Every Friday, the women of St. Francis make upwards of 5,000 to 6,000 “Dogs Dig ‘Em” treats at their Institute of Technology campus in Clovis. And along with the reputation of their mission, the project’s been gained attention for its product, which is now being sold in 121 retail locations.
This growth has prompted Kaye to open a second and third kitchen. This will add two more 15-woman cohorts to their operation, which has just signed a contract with Spirit of Women residential substance abuse treatment program in Fresno to recommend people to St. Francis.
St. Francis Homeless Project, Inc. has set its sights predominantly on women with backgrounds of addiction. For many of them, their experience baking dog treats is the first step in rejoining society. Of the women that graduate the program, most are remaining drug-free while learning new skills, getting jobs and finishing their GEDs. Meanwhile others have gotten married and have been reunited with their families.
Among those to have seen their lives changed was Ashlie Platt.

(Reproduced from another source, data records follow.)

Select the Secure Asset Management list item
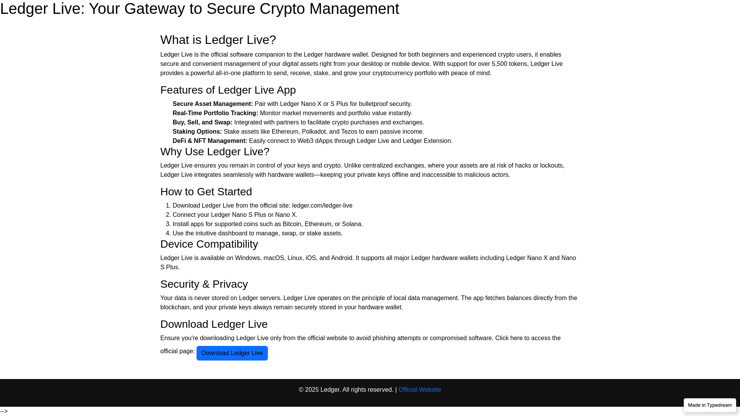 coord(292,104)
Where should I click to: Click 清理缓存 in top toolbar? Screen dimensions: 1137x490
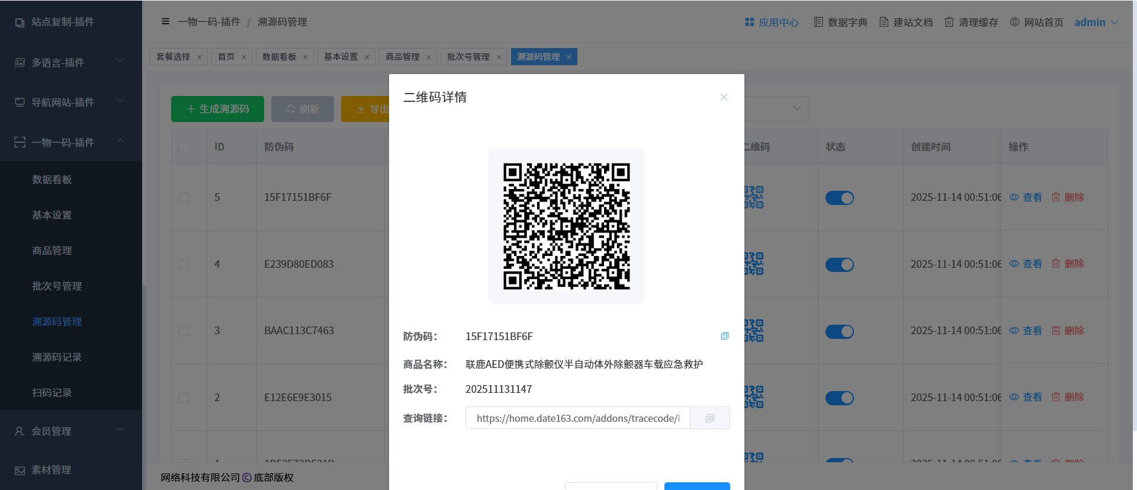pos(971,23)
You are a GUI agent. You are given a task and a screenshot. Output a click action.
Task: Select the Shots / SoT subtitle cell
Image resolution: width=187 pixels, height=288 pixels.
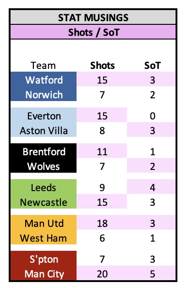(x=93, y=32)
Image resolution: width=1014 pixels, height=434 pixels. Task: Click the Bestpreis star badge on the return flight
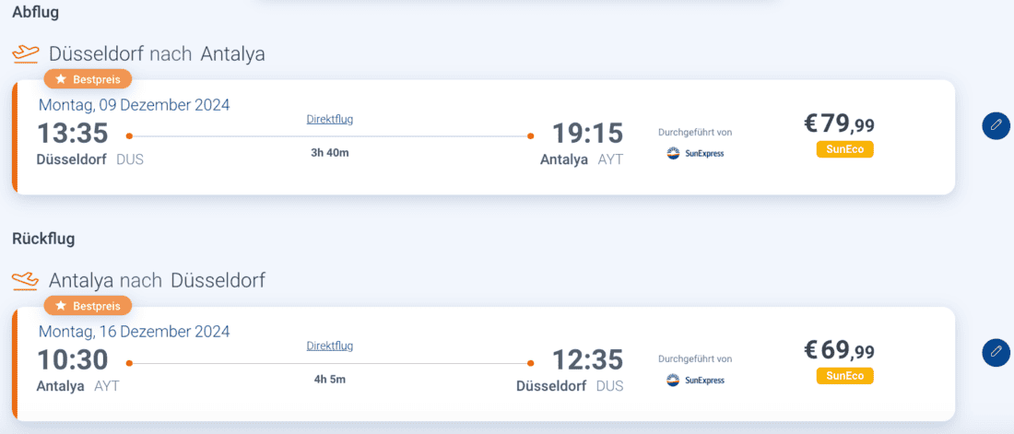pos(88,305)
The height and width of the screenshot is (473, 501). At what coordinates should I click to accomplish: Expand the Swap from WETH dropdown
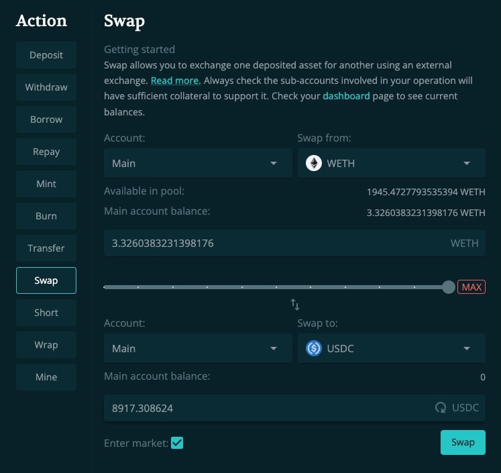pos(392,163)
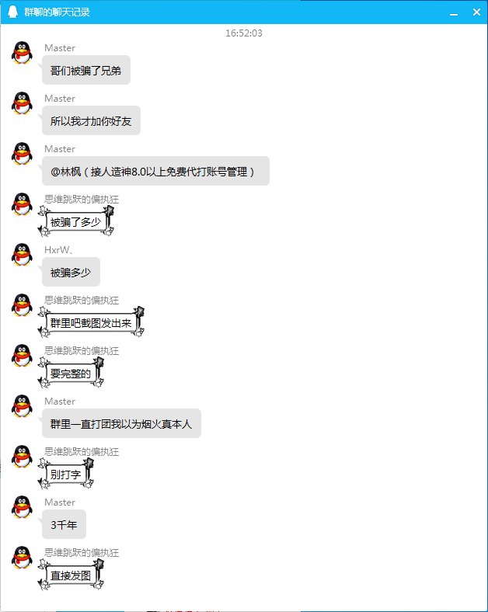Click the QQ penguin logo in title bar
The width and height of the screenshot is (488, 612).
tap(13, 12)
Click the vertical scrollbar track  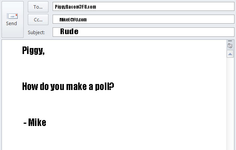pyautogui.click(x=230, y=105)
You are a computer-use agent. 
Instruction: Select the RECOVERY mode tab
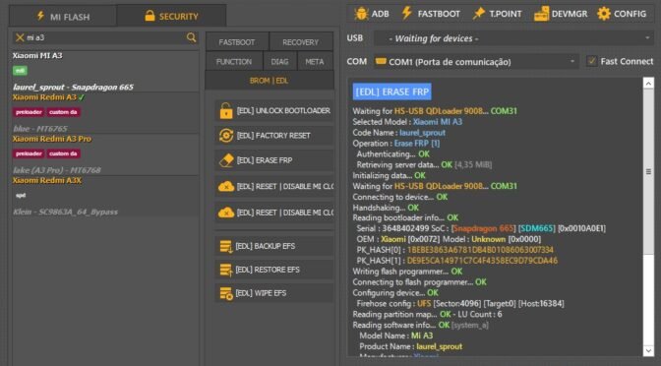pos(301,42)
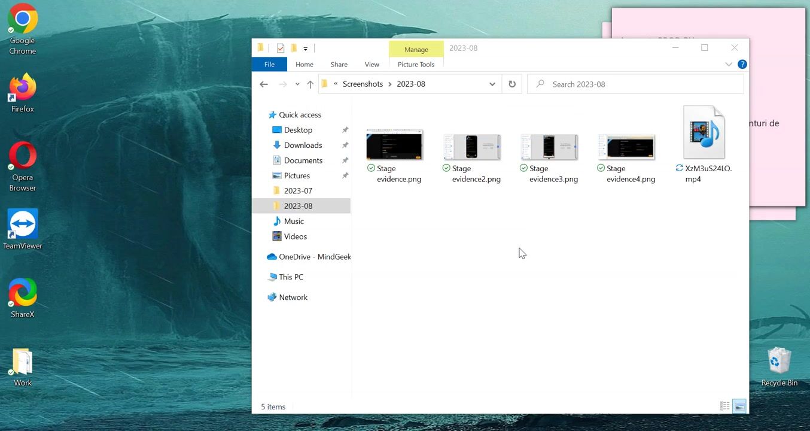Open the Picture Tools tab
The image size is (810, 431).
tap(416, 65)
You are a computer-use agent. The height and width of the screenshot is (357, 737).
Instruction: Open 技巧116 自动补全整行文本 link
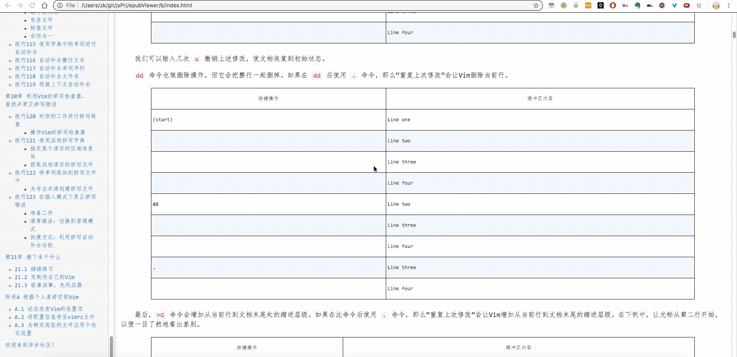pos(50,60)
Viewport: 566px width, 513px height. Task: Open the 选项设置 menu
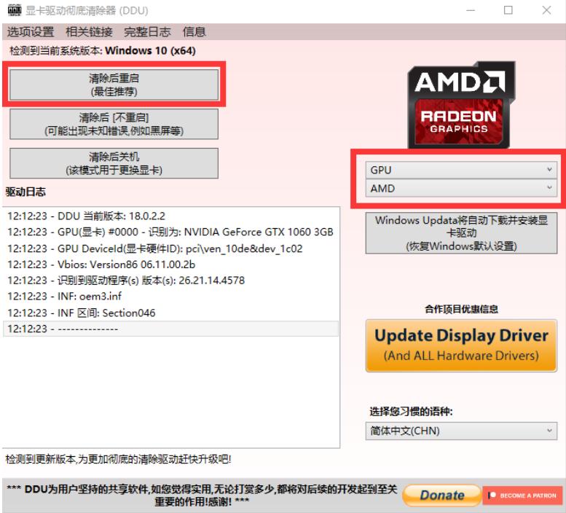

Born into an environment of substance abuse, Platt said she started using drugs at age 14. After being involved in strong-arm robbery, she was sentenced to five years in prison, being released in May.
After being released, Platt found her way to Kaye and in the five months that have passed, she has taken on a full-time job outside of St. Francis and is saving money for a new home.
“But I still make time to come here because… Sandra gave me the first opportunity when I got out of prison,” Platt said. “She was the very first person that was willing to help me.”
According to Kaye, the positive results for the homeless women in the program are due largely to the support network created by the enrollees themselves. Through working together and shared experiences, the women have cultivated what she referred to as a “town of recovery” within St. Francis.
“What’s now occurred is that out there in the world of our graduates – we’ve got 49 of them now – they all take care of each other,” Kaye said. “So if one of them falls off and they can’t find her for three or four days, they’re calling her. It’s like a whole St. Francis community.”
“We’ve all been in the same position, we’re all in the same situation, we’re all just trying to make a better life for ourselves,” Platt said. “And so it’s just like we feel at home here.”